HerWILL Completes AI for Digital Safety Datathon 2026 With Global Participation and AI4OPT Collaboration successfully completed the “AI for Digital Safety Datathon 2026,” a global initiative that brought together participants from more than 45 countries to address the growing challenge of harmful online content through artificial intelligence.
The initiative engaged more than 2,167 participants across over 60 institutions and multiple regions worldwide, including contributors from Egypt, Bangladesh, Syria, Senegal and many others. Organizers said the program highlighted the importance of building responsible, context-aware artificial intelligence systems for increasingly complex digital environments.
AI4OPT Partnership Advances Responsible AI Collaboration
The datathon was supported through a strategic collaboration. The partnership reflects AI4OPT’s broader mission of advancing artificial intelligence and optimization research while also contributing to global workforce development and responsible AI education.
HerWILL and AI4OPT maintain a long-term collaboration focused on bridging advanced research with applied learning experiences. Together, the organizations aim to move participants from structured training into applied research, global competition and leadership in responsible AI systems.
AI4OPT Researchers Contribute as Judges and Panelists
AI4OPT leaders and researchers played active roles throughout the program.
Kevin Dalmeijer, managing director of AI4OPT, served as a judge for the competition and represented the institute in its collaboration with HerWILL. Amira Hijazi, El Mehdi Er Raqabi, and Reem Khir also served as judges, contributing expertise in machine learning, supply chain optimization and artificial intelligence research.
Kevin Dalmeijer also participated in a panel discussion on responsible AI alongside Reza Zandehshahvar, focusing on the ethical development and deployment of AI systems in real-world applications.

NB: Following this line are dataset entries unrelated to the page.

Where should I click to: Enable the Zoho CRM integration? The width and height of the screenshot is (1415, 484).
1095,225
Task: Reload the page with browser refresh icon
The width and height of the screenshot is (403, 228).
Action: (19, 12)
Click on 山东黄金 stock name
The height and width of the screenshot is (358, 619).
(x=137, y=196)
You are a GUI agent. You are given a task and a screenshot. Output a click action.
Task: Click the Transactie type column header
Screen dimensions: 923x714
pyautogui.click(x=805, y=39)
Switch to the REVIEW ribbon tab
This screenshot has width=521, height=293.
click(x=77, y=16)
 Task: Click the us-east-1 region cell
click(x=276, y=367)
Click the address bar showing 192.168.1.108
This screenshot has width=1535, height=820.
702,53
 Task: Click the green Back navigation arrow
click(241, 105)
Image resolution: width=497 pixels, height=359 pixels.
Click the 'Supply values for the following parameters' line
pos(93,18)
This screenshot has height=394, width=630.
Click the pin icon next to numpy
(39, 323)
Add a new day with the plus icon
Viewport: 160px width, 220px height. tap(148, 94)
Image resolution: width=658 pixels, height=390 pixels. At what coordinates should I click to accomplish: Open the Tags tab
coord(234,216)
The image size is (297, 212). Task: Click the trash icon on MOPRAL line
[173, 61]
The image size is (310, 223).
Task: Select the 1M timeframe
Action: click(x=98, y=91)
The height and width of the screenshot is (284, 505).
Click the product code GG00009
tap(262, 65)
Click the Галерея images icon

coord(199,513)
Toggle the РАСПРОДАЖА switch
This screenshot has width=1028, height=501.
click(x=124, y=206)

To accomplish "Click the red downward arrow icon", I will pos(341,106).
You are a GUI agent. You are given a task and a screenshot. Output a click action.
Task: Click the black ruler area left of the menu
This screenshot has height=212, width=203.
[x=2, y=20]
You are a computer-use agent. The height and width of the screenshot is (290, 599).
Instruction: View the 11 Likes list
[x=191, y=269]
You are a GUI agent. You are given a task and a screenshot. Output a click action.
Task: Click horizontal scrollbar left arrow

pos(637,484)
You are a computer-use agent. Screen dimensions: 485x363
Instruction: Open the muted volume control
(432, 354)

In addition, a HerWILL AI workshop concluded its applied deep learning segment with instruction led by students and research faculty, including Jin Xu, Kaigie Xie, Mark Seferian, and Thomas Bruys, helping participants transition from theory to hands-on model development.
Advancing AI for Digital Safety
The datathon focused on developing AI systems capable of detecting harmful online content, including explicit, subtle and neutral forms of toxicity. A key emphasis was placed on multilingual and low-resource language contexts, where traditional AI systems often struggle.
Participants completed a seven-day training series covering machine learning, natural language processing and applied deep learning before competing using a real-world, human-annotated dataset.
Key technical focus areas included:
- Detection of subtle toxicity beyond binary classification
- Handling code-mixed language such as English, Bangla and Banglish
- Evaluation using balanced metrics including the F1NOP metric
- Development of scalable multilingual AI safety systems
The program also contributed to the creation of a large-scale multilingual dataset of nearly 60,000 annotated samples, supporting ongoing research in AI safety and content moderation.
Global Winners Recognized
The competition recognized three top performers from a highly competitive field:
- Azra Tuni from Bangladesh, champion
- Nour Mohammad from Syria, first runner-up
- Syed Zayan Anwar from Bangladesh, second runner-up
Finalists represented countries including Bangladesh, Syria, Egypt and Cameroon, demonstrating strong technical expertise and a deep understanding of real-world digital safety challenges.
Organizers emphasized that the initiative reflects how globally connected learning models can translate into meaningful AI solutions that strengthen digital safety systems.
Congratulations to all winners, finalists and participants for their contributions to advancing responsible artificial intelligence and building safer digital environments worldwide.